Título: Argentina tem inflação divergente, mas estável
Autor: Felício, César
Fonte: Valor Econômico, 16/01/2013, Internacional, p. A13

Com um índice oficial de inflação de 10,8% em 2012, divulgado ontem pelo instituto governamental Indec, a Argentina entrou em seu sexto ano de estatísticas de variação de preços contestadas dentro e fora do país. Uma média das estimativas privadas, apresentada pela oposição no Congresso Nacional um dia antes da divulgação do número oficial, apontou uma variação de 25,6% nos preços ao longo do ano passado.

Os consultores privados e o governo argentino, contudo, convergem para um ponto: a inflação argentina está relativamente estável e tende a apresentar variação pequena no curto prazo. Nos escritórios de economistas que assessoram o meio empresarial a projetar cenários para 2013, não se trabalha com a hipótese de uma escalada do índice de preços.

"O governo está amortecendo parte do aumento de gasto público que promove com o uso das reservas internacionais para o pagamento de dívida e com as sobras que consegue no setor externo", disse o economista José Luis Espert, de visão bastante crítica ao governo da presidente Cristina Kirchner.

Desde 2010, o pagamento dos juros e do principal de títulos emitidos em moeda estrangeira é feito com o saldo das reservas internacionais. A estratégia faz com que a dívida argentina em dólar seja pequena atualmente, em torno de 12% do PIB.

O gasto primário do setor público aumentou 32% entre janeiro e novembro do ano passado, enquanto a receita corrente subiu 26%. Mas parte dessa expansão de gastos proveio de fontes como os recursos da Anses, a autarquia que administra a previdência pública e os fundos de pensão privados que foram estatizados em 2008.

"O gasto público tende a aumentar em 2013, o que terá efeito inflacionário, mas haverá mais folga no setor externo, já que a arrecadação e o resultado na balança de pagamentos foram afetados por uma seca que levou a uma perda de 10 milhões de toneladas de soja", disse o economista Ramiro Castiñera, da consultoria Econometrica.

A aposta da expansão do gasto público está no calendário político: em outubro serão realizadas eleições parlamentares, e o investimento público é um dos instrumentos do governo para tentar reaquecer a economia e colher os frutos na eleição.

Mas, ainda assim, o aumento na taxa real da inflação deverá ser modesto. O crescimento econômico de no máximo 3% tende a moderar as expectativas de reajuste no setor privado."Nossa expectativa é que haja um crescimento de três pontos percentuais na taxa real", disse Espert.

Caso a expectativa se confirme, a Argentina encerraria este ano com uma inflação real anual próxima a 30%, o que poderia colocar o país como o de mais alta inflação no mundo, caso a média dos índices privados fosse oficialmente reconhecida.

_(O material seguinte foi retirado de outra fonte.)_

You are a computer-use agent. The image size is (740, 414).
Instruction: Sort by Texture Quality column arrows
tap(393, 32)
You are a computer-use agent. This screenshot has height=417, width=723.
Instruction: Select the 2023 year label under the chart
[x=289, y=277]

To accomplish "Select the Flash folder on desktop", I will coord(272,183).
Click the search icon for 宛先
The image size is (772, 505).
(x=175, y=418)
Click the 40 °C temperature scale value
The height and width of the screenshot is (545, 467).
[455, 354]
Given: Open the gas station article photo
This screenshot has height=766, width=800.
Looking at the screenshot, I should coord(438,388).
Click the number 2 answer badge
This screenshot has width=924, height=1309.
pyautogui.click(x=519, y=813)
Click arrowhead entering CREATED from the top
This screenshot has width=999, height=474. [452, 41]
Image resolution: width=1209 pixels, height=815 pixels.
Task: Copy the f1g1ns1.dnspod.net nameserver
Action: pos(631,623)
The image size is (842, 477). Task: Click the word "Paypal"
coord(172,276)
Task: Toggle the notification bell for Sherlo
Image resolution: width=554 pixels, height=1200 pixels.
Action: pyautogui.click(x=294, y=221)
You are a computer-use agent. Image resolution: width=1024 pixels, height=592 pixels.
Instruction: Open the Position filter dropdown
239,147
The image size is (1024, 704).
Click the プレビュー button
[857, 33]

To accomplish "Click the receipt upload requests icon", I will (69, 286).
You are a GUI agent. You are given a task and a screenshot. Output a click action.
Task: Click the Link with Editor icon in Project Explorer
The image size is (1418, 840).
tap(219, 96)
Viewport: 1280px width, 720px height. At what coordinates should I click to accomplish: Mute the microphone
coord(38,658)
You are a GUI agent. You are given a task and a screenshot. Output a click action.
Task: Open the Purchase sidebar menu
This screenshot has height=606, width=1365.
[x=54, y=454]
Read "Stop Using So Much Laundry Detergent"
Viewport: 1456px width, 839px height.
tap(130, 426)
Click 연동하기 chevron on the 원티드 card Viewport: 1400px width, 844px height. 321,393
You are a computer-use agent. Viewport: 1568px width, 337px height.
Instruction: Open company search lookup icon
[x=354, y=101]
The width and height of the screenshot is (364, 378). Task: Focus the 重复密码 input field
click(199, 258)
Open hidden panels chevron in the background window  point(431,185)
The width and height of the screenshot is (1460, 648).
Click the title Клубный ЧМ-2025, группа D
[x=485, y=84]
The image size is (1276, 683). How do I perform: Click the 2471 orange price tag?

De acordo com dados do Fundo Monetário Internacional (FMI), apenas Belarus, Irã, Venezuela, Sudão e Sudão do Sul possuem inflação acima de 20% ao ano, sendo que em todos estes países a trajetória prevista para 2013 é de queda.

Em pronunciamentos públicos, o principal estrategista econômico do país, o vice-ministro da Economia, Axel Kicillof, defende a tese de que políticas anti-inflacionárias tendem a beneficiar setores que vivem de renda, porque deixariam de ter seus ativos em crédito depreciados. Já a expansão da economia, mesmo à custa do aumento da inflação, beneficiaria o setor produtivo, que é tomador de crédito na moeda nacional.

"A diferença é que em 2013 continuaremos com a inflação alta dos últimos anos, mas sem a expansão econômica que vinha sendo registrada desde 2003. Os efeitos desta variação de preços na economia tendem a ser cada vez mais danosos", acrescentou Castiñera.